Our friend Suhail said, “Fish may be good, but how can you eat snails? How can you eat this thing called calamari which is apparently a leg of a crawling animal?”

I laughed instantly and said, “Do you know what calamari reminds me of? Fatah, your Fatah.”

“What? Fatah and Calamari”? Is this a nasty joke?”

I said, “It is a scientific observation. Look my friend. Calamari is a unique animal. It has eight legs and on each leg there are suckers and crushers and collectors of food. Each leg has its own brain, but the calamari has a head and a central brain which coordinates the life of the animal. The design of this animal is that the central brain has delegated the responsibilities and the functions largely to the eight legs. What happens with Fatah is that each of its legs, and I think there are eight if not more, is functioning independently and in most instances against the other legs, while the head is stunned. This what makes it difficult for any body to deal with Fatah.

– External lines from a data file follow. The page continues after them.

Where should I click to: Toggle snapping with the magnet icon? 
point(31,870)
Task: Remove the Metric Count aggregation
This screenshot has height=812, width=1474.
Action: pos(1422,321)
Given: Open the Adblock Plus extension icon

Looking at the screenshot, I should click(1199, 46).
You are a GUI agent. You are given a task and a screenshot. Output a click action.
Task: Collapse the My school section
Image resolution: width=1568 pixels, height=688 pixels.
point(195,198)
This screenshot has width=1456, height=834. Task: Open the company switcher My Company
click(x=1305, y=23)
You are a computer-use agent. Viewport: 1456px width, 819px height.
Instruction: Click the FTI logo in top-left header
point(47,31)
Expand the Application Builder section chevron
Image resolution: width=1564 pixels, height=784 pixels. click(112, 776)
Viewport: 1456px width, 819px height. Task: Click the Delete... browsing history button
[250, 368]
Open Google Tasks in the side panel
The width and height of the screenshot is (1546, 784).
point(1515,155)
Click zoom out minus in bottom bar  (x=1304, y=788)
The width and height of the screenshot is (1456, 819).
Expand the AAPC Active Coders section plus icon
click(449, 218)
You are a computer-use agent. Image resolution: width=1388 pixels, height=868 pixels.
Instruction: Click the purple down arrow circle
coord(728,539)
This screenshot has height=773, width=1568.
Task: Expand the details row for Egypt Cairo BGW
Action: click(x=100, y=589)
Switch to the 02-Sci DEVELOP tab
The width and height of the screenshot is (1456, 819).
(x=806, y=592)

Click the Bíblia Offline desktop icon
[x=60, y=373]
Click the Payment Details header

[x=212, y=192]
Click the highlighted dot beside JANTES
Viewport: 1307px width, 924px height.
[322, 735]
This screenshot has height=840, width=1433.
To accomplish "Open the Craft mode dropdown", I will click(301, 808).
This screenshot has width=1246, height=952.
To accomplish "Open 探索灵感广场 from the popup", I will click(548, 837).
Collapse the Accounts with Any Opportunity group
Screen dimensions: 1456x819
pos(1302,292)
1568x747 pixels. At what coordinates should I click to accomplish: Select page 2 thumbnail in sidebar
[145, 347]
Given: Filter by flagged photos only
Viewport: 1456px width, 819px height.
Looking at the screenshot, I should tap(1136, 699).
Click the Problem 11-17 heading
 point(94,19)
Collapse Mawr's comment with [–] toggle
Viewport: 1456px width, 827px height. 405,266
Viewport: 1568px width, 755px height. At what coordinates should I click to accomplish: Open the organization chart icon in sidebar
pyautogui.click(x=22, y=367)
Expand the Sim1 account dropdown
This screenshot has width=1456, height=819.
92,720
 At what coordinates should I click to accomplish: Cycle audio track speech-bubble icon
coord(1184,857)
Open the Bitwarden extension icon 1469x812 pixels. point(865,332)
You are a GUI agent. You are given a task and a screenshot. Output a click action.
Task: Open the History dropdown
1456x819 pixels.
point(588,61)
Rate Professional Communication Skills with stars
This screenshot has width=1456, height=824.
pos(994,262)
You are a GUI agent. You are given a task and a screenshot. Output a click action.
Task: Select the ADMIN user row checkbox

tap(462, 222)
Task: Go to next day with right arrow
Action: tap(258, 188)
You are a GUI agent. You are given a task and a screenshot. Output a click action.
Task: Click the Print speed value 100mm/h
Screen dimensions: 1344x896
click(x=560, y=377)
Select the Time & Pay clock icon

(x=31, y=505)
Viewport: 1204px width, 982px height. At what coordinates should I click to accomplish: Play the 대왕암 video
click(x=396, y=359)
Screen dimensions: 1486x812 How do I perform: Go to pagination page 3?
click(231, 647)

We know who represent Hamas or the People’s Party or Jihad, but can any one claim to represent Fatah?”

Our host, who was listening keenly, commented quietly, “This is the state of affairs of the general political system. Fatah, Hamas, the President, the Prime Minister, the security forces, the militias, each is an independent leg and in most cases each is trying to kill or destroy, not the animals in the violent sea, but the other legs of the calamari.”

I replied politely, “and if the seriously damaging case of Fatah becomes common then each of our legs will try to eat the other or each leg becomes a delicacy on some strange table for dinner.”

Dr. Eyad al-Sarraj is the founder and director of the Gaza Community Mental Health Programme (GCMHP).